In occasione della festività del 1° maggio, il pagamento delle pensioni e delle prestazioni assistenziali subirà una lieve variazione: per chi riceve l'accredito su Poste Italiane, la prima data utile sarà sabato 2 maggio.
Per chi invece si avvale di un istituto bancario, il primo giorno bancabile sarà lunedì 4 maggio.
Coloro che si recheranno direttamente presso gli sportelli postali presenti sul territorio nazionale per ritirare in contanti la propria pensione dovranno, presumibilmente, rispettare il calendario predisposto in base alle lettere iniziali dei cognomi:
- A - B: sabato 2 maggio (solo mattina)
- C- D: lunedì 4 maggio
- E- K: martedì 5 maggio
- L-O: mercoledì 6 maggio
- P-R: giovedì 7 maggio
- S-Z: venerdì 8 maggio
Consigliamo di verificare sempre la turnazione alfabetica predisposta ogni mese dal proprio Ufficio postale.
È importante ricordare che le pensioni vanno in pagamento il primo giorno bancabile del mese: per giorno bancabile del mese si intende un giorno in cui gli istituti bancari sono operativi; restano esclusi, quindi, i sabati (ad eccezione che per Poste Italiane), le domeniche e le festività nazionali (1° gennaio; Festa dei Lavoratori o Natale, ecc.).
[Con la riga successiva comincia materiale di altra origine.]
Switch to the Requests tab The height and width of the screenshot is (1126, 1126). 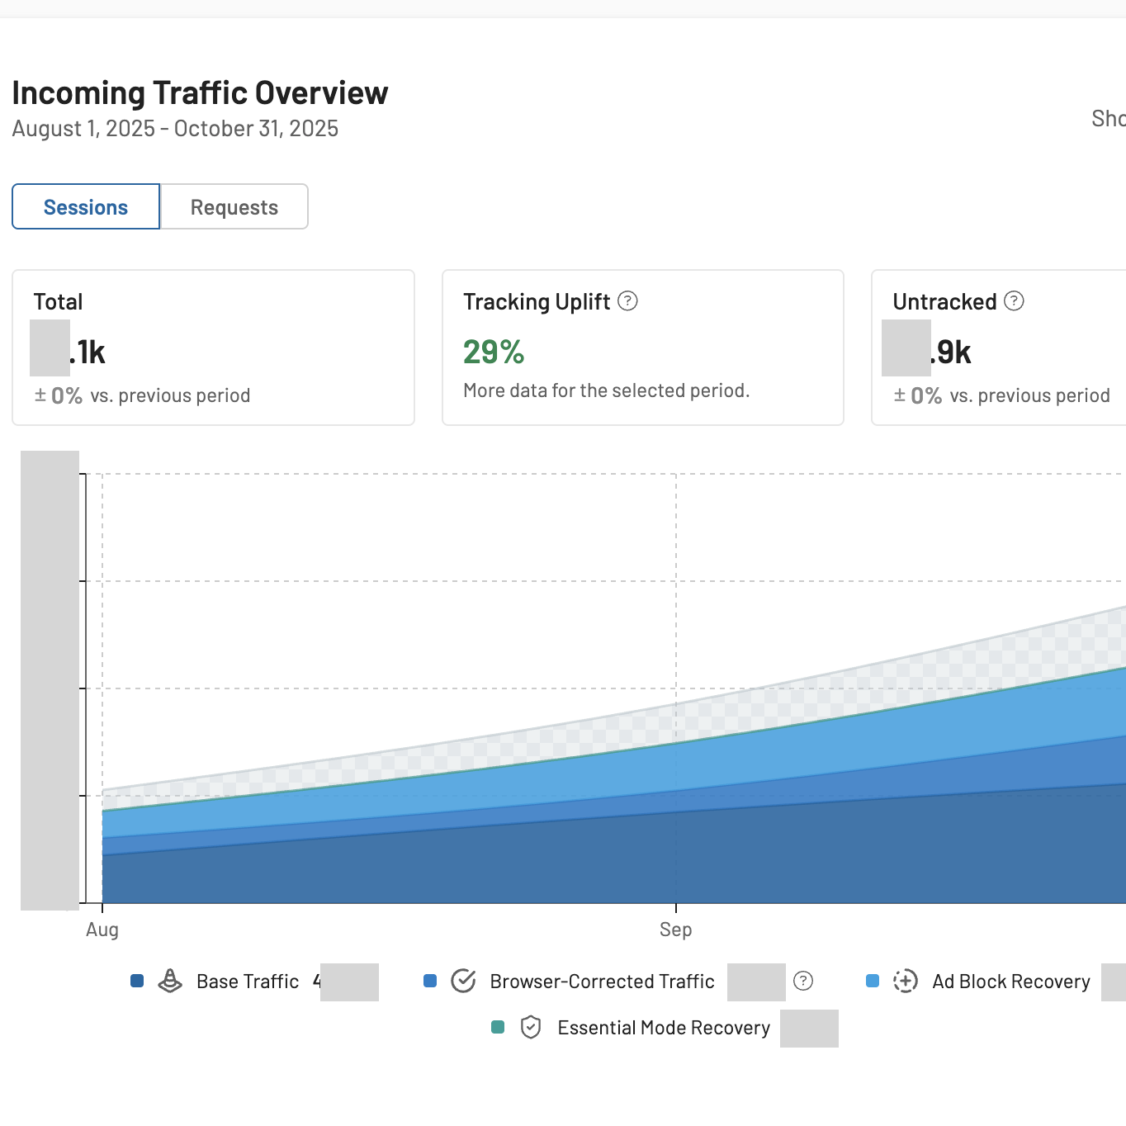tap(234, 207)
Se il primo giorno bancabile cade in un giorno festivo o nel fine settimana (come nel caso degli istituti bancari), il pagamento è posticipato al primo giorno lavorativo utile.
Informazioni presenti sul cedolino di pensione di maggio 2026
1. Trattenute fiscali
Irpef mensile, in base alle aliquote in vigore; addizionali IRPEF regionali e comunali relative all’anno 2025; acconto dell’addizionale comunale per il 2026. Non subiscono trattenute fiscali: le prestazioni di invalidità civile; le pensioni o gli assegni sociali; le prestazioni non assoggettate alla tassazione per particolari motivazioni (detassazione per residenza estera, vittime del terrorismo).
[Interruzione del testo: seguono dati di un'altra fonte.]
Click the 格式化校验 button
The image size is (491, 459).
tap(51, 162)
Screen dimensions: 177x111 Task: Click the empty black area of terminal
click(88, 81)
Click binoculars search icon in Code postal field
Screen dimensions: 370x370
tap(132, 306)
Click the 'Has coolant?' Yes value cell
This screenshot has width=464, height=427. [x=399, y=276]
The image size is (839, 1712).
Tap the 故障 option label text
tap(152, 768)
2. Recupero somme non spettanti per erronea applicazione della detrazione ex art.1 c.6 Legge n.207/2024 (Legge di Bilancio per il 2025)
A partire dal mese di maggio, nei confronti di alcuni pensionati con reddito compreso tra 20.000 e 40.000 euro, l’INPS procede al recupero rateale, in 8 rate mensili consecutive di pari importo, di somme non dovute a titolo di conguaglio a credito che hanno determinato sulla rata di marzo un importo più alto della pensione.
Si è trattato di un’erronea applicazione della detrazione prevista dalla legge di bilancio esclusivamente per i lavoratori dipendenti. Ricordiamo che, per limitare il disagio degli interessati, l’INPS, con data 1° aprile, aveva emesso un pagamento aggiuntivo per annullare la trattenuta a debito già preimpostata per l’intero importo non dovuto.
3. “Bonus lavoro dipendente credito 2025” a favore delle prestazioni di accompagnamento a pensione di importo fino a 20.000 euro annui (Legge di Bilancio 2025)
Sulla mensilità di maggio, a favore delle prestazioni di accompagnamento a pensione (Isopensione; Ape Sociale, Esodo; Assegni straordinari con regime di tassazione ordinaria), equiparate ai redditi di lavoro dipendenti e con un imponibile annuo complessivamente non superiore a 20.000 euro annui, è stata posta in pagamento la somma che non concorre alla formazione del reddito, determinata, secondo le percentuali specificatamente previste al comma 4, dell’art. 1 della legge n. 207/2024 (legge di bilancio 2025).
L’importo in pagamento è descritto nel cedolino con la voce “BONUS LAVORO DIPENDENTE CREDITO 2025”.
4. “Conguaglio a credito IRPEF” a favore delle prestazioni di accompagnamento di importo da 20.000 a 40.000 euro annui (Legge di Bilancio 2025)
Sulla mensilità di maggio, a favore delle prestazioni di accompagnamento a pensione, di importo da 20.000 a 40.000 euro annui, è stata applicata l’ulteriore detrazione dall’imposta lorda.
L’importo in pagamento è descritto nel cedolino con la voce “CONGUAGLIO A CREDITO IRPEF”.